Django (version 1.1.4 for what it’s worth) is arbitrarily not finding items that are in one of my database tables. The objects manager in question is the default one. Two examples follow, the first showing the scope of the problem, the second providing a particular instance of it.
Django:
In [5]: LocalStore.objects.all().count()
Out[5]: 1466
MySQL:
mysql> select count(*) from stores_localstore;
+----------+
| count(*) |
+----------+
| 1553 |
+----------+
1 row in set (0.00 sec)
Strange enough by itself.

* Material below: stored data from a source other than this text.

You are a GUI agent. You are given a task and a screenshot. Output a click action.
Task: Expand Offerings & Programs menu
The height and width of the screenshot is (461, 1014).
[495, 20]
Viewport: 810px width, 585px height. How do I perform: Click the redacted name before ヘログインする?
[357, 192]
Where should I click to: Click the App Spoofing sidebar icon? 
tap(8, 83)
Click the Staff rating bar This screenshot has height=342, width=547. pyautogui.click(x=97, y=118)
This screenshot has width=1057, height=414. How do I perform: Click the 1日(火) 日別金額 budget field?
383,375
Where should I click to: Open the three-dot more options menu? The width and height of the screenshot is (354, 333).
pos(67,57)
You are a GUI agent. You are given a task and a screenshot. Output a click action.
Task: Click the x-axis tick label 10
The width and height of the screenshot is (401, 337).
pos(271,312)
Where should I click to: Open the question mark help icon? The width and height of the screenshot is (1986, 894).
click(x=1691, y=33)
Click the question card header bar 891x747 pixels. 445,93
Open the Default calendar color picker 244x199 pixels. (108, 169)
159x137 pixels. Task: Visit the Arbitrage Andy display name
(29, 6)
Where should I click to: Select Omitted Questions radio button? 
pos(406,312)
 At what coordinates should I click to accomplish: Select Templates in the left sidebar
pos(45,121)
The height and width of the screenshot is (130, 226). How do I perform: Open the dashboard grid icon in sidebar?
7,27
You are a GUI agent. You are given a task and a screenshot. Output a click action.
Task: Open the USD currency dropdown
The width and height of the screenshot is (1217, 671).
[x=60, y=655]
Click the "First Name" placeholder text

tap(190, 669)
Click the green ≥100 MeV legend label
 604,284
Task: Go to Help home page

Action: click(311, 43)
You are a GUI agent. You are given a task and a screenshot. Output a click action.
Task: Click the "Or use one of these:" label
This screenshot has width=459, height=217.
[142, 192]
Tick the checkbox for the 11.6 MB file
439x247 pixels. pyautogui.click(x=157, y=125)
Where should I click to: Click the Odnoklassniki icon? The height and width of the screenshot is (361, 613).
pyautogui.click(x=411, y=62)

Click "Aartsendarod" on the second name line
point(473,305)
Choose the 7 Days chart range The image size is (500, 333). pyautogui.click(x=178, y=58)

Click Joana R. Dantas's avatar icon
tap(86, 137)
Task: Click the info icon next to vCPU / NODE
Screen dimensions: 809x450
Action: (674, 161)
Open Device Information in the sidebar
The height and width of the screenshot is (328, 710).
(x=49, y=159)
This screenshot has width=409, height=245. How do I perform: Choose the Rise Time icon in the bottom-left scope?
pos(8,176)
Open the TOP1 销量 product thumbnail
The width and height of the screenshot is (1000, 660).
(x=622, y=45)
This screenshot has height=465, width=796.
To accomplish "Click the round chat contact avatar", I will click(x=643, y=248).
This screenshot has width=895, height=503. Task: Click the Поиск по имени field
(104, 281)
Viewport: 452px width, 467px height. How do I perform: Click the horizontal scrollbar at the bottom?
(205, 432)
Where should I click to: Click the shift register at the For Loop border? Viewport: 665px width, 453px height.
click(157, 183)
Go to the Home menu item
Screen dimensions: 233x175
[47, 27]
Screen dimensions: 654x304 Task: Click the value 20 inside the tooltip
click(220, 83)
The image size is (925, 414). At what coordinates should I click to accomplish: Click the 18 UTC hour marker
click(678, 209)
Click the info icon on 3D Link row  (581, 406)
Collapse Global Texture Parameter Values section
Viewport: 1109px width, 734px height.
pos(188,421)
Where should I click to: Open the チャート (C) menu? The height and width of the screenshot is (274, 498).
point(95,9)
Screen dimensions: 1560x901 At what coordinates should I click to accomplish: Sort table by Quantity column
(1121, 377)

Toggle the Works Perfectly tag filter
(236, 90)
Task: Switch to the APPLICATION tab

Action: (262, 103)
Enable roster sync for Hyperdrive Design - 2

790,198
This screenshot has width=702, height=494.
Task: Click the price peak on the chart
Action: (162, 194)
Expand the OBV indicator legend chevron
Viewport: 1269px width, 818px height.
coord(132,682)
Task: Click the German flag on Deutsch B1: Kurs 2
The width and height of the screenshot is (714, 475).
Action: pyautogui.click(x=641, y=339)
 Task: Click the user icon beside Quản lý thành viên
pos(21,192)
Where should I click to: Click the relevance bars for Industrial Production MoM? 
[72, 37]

Now here’s an example of a single object that’s in the DB but isn’t showing up:
Django:
In [37]: LocalStore.objects.filter(id=474361)
Out[37]: []
In [39]: print LocalStore.objects.filter(id=474361).query
SELECT `stores_localstore`.`id`, `stores_localstore`.`cust_id`,
`stores_localstore`.`name`, `stores_localstore`.`lat`, `stores_localstore`.`lng`,
`stores_localstore`.`addr1`, `stores_localstore`.`addr2`, `stores_localstore`.`city`,
`stores_localstore`.`email`, `stores_localstore`.`fax`, `stores_localstore`.`phone`,
`stores_localstore`.`state`, `stores_localstore`.`url`, `stores_localstore`.`zip` FROM
`stores_localstore` WHERE `stores_localstore`.`id` = 474361
For privacy reasons, I don’t want to show you the exact result of the MySQL query, but it should suffice to say that it does return a database row.
This strikes me as very strange behavior and potentially a bug deep in the bowels of the Django ORM. But it’s also possible that I’m overlooking something obvious. What could that be?
Django is either looking at a different database than you’re connected to, or you have told django to cache somehow. Django does not ‘lose’ data.